Позади них, вдалеке – лошади и телеги. Одинокое авто. Из деревни потянулись люди, колонна змеится по дороге – крохотные серые фигурки. И ты только глянь. Ты глянь. Священник в белом облачении. Уже ближе. Мужчины, женщины, дети. Бегут. В воскресных нарядах.
Ах да – месса. Значит, все ходили к мессе. Вот почему улицы пустовали.
Запах земли изумительно свеж: так бы и съел, думает Браун. В ушах пульсирует. Тело как будто летит до сих пор. Я, думает Браун, первый, кто разом летит и стоит. Из машины выдрали войну. Он приветственно поднимает мешок с письмами. И они приближаются – солдаты, люди, серая морось.
Ирландия.
Красивая страна. Чуток лютует, правда, людям спуску не дает.
Ирландия.
Заря выпустила утро наружу мелкими ползками серого. Туго натянулся швартов на кнехте. Вода плеснула в Кингстаунский пирс. Он шагнул со сходней. Двадцать семь лет. В черном пальто и широком сером шарфе. Волосы забраны высоко и разделены пробором.

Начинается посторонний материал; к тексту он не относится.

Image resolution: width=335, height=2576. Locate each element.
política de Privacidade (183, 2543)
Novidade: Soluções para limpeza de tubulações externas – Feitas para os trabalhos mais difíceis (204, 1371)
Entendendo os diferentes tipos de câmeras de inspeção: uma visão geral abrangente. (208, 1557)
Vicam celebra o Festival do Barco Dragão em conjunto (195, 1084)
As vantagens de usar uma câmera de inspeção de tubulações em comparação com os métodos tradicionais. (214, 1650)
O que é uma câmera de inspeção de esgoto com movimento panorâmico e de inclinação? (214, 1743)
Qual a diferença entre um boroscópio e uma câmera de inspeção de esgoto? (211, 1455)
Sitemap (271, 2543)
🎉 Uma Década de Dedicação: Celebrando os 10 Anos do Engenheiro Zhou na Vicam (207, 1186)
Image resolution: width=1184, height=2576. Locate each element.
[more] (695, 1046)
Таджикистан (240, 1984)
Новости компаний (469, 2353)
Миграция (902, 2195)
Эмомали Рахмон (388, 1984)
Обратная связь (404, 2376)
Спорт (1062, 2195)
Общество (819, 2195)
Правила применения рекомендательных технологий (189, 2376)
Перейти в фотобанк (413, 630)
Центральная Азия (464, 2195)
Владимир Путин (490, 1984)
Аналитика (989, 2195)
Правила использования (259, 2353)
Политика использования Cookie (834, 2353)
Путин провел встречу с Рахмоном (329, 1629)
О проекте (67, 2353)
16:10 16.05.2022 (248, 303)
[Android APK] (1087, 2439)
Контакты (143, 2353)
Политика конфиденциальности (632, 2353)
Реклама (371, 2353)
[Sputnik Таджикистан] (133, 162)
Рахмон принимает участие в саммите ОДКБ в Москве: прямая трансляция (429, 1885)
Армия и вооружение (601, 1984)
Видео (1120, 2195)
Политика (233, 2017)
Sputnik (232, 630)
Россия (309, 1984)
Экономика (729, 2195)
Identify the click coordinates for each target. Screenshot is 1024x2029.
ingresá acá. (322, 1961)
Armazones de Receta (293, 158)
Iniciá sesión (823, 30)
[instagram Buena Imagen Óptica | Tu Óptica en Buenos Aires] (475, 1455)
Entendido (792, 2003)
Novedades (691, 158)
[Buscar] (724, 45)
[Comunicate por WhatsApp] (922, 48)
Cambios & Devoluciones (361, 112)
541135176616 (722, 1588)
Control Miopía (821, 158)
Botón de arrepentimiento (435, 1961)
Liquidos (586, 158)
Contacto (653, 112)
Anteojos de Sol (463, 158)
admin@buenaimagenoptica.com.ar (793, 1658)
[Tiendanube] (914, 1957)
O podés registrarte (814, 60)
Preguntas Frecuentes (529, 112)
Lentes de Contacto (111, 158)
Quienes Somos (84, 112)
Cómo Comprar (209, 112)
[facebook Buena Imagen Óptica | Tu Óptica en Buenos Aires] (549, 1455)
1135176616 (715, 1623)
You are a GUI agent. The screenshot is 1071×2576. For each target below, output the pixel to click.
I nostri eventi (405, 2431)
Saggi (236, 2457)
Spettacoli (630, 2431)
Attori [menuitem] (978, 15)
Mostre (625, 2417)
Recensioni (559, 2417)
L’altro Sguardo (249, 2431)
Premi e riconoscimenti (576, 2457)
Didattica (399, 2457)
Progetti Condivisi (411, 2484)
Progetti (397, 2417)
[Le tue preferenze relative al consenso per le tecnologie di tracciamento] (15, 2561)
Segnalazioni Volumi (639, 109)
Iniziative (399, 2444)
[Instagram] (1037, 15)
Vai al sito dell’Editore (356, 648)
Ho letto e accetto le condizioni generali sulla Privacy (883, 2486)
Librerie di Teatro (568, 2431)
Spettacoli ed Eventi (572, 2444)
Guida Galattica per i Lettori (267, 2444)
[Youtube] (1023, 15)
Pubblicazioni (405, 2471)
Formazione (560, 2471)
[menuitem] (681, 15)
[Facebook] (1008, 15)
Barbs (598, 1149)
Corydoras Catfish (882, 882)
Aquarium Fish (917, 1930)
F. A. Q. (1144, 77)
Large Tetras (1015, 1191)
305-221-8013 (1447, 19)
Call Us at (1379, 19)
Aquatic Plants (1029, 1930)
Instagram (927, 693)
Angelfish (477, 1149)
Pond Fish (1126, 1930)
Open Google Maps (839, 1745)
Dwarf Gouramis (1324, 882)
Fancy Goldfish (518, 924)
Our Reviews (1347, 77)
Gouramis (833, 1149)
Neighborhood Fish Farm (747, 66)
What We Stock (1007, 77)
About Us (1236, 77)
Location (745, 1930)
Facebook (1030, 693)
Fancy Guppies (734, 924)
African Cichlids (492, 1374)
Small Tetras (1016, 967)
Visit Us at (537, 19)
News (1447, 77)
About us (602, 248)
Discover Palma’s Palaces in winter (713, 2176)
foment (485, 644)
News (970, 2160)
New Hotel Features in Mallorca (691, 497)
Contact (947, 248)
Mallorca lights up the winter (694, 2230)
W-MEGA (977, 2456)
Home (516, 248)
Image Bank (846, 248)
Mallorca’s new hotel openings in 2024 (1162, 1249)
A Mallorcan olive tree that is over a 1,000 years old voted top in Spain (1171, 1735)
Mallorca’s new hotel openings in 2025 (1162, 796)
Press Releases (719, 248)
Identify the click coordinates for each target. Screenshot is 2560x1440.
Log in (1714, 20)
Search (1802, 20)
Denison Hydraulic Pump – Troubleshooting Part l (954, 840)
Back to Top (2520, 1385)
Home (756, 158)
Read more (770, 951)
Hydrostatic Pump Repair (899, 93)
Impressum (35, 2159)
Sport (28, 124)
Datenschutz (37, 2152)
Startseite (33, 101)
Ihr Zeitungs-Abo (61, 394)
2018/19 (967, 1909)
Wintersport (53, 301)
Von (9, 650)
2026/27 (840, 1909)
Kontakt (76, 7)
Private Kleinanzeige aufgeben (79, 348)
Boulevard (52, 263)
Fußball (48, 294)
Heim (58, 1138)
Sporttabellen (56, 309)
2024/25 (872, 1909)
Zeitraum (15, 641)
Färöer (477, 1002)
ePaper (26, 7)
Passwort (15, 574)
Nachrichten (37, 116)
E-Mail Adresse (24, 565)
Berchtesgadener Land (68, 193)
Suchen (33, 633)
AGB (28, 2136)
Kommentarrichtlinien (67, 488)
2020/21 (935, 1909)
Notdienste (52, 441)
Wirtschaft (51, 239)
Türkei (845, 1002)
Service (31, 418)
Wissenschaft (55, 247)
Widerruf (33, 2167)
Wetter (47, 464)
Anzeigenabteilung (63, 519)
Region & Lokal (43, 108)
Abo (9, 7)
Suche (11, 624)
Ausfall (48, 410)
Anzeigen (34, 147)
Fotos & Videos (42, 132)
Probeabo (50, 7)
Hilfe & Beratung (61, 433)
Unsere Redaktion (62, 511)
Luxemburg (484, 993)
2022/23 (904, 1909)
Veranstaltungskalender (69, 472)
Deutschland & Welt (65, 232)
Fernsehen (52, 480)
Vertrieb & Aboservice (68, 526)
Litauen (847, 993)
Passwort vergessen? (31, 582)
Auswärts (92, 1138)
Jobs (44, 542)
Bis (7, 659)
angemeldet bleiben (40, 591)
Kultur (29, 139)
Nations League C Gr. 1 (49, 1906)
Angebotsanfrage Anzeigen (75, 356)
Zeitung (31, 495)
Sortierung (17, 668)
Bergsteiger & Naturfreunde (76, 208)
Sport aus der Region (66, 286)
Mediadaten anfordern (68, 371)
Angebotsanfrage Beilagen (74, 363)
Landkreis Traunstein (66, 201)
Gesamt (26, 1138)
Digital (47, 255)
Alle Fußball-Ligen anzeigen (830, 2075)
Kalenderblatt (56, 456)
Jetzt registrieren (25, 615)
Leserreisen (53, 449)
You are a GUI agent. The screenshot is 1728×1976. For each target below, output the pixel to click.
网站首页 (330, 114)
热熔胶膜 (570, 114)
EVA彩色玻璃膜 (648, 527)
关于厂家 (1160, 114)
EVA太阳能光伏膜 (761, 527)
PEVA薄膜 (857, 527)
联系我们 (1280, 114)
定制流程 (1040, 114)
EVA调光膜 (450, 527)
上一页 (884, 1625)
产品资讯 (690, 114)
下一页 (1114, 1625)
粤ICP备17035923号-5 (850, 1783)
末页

Булыжная мостовая промокла. Лошади надышали паром в сентябрьский туман. Дагласс сам отнес кожаный дорожный сундук к экипажу: пока не привык, что ему прислуживают.
Привезли домой к его ирландскому издателю Уэббу. Трехэтажный особняк на Грейт-Брансуик-стрит – одна из фешенебельных дублинских улиц. Он сдался и уступил сундук. Посмотрел, как лакей волочет эту тяжесть. Слуги приветственно выстроились у дверей.
Все утро и далеко за полдень он спал. Служанка налила теплой воды в глубокую чугунную ванну. Насыпала порошков, благоухавших цитрусами. Он снова уснул, проснулся в панике, не понял, где находится. Поспешно вылез. На холодном полу – отпечатки мокрых ног. Полотенце жестко потерло загривок. Он обсушил изваяние своего тела. Широкоплечий, мускулистый, шести с лишним футов росту.
Издали донесся звон церковных колоколов. Пахло торфом. Дублин. Как странно очутиться в Дублине – сыром, земляном, холодном.
Ниже этажом грохнул гонг. Пора ужинать. Он подошел к умывальнику, тщательно побрился перед зеркалом, стряхнул морщины с пиджака, туго повязал шейный платок.
У подножия лестницы, в конце коридора, он замялся, растерявшись, не зная, куда идти. Толкнул дверь. В кухне пар стеной. Служанка ставит блюда на поднос. Такая бледная. От близости ее по рукам побежали мурашки.
– Сюда, сэр, – пробормотала она, мимо него протискиваясь в дверной проем.
Провела его по коридору, с поклоном отворила дверь. В нарядном камине оранжевым скакнул огонь. Зажужжали голоса. На встречу с ним собралось человек десять: квакеры, методисты, пресвитерианцы. Мужчины в черных сюртуках. Женщины в длинных платьях, равнодушные и элегантные, в мякоти шей отпечатки шляпных лент. Когда он вошел, все негромко зааплодировали. Его молодости. Его самообладанию. Склонились ближе, точно добиваясь от него немедленной доверительности. Он поведал им о долгом путешествии из Бостона в Дублин, как его загнали в самую дешевую каюту на «Камбрии», хотя он пытался забронировать первый класс. Шестерых белых мужчин возмутило его присутствие на пассажирской палубе. Угрожали кровопролитием. Порешить ниггера. На долю дюйма не дошли до драки. Вмешался капитан, пригрозил выкинуть белых за борт. Даглассу разрешили гулять по палубе, даже произнести речь перед пассажирами. Однако ночевать пришлось в судовом подбрюшье.